* _PROBLEM DESCRIPTION_
Where the records below have a line with "will", that line is to be copied.

-.-.-

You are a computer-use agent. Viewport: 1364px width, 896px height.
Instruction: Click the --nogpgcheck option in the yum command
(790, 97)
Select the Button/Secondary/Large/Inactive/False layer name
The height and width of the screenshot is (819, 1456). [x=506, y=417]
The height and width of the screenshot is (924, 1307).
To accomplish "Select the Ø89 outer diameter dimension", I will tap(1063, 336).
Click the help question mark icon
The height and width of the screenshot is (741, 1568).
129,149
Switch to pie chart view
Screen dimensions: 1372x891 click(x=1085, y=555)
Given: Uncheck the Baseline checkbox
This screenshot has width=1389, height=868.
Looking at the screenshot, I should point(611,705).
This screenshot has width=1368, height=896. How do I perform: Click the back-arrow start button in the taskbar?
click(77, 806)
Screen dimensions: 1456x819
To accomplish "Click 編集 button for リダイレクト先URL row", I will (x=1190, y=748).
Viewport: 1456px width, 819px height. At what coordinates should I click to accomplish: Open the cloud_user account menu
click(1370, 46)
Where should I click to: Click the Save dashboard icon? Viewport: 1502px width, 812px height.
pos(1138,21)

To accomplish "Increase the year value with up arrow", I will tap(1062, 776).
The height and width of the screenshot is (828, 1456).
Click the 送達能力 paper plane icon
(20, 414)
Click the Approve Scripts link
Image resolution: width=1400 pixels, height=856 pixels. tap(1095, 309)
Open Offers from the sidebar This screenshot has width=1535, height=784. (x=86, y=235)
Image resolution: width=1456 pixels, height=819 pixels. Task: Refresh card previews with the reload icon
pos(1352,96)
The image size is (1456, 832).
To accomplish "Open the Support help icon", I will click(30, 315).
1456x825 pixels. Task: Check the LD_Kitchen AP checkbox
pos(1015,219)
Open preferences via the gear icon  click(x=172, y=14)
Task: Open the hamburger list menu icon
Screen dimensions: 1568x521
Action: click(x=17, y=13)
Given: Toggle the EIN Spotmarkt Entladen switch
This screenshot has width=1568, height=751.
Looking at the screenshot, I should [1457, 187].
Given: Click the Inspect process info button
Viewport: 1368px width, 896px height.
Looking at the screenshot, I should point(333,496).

-.-.-

* _TASK RESPONSE_
To accomplish "Select the Ø89 outer diameter dimension", I will tap(1063, 336).
To accomplish "Click 編集 button for リダイレクト先URL row", I will (x=1190, y=748).
To accomplish "Increase the year value with up arrow", I will tap(1062, 776).
To accomplish "Open the Support help icon", I will click(30, 315).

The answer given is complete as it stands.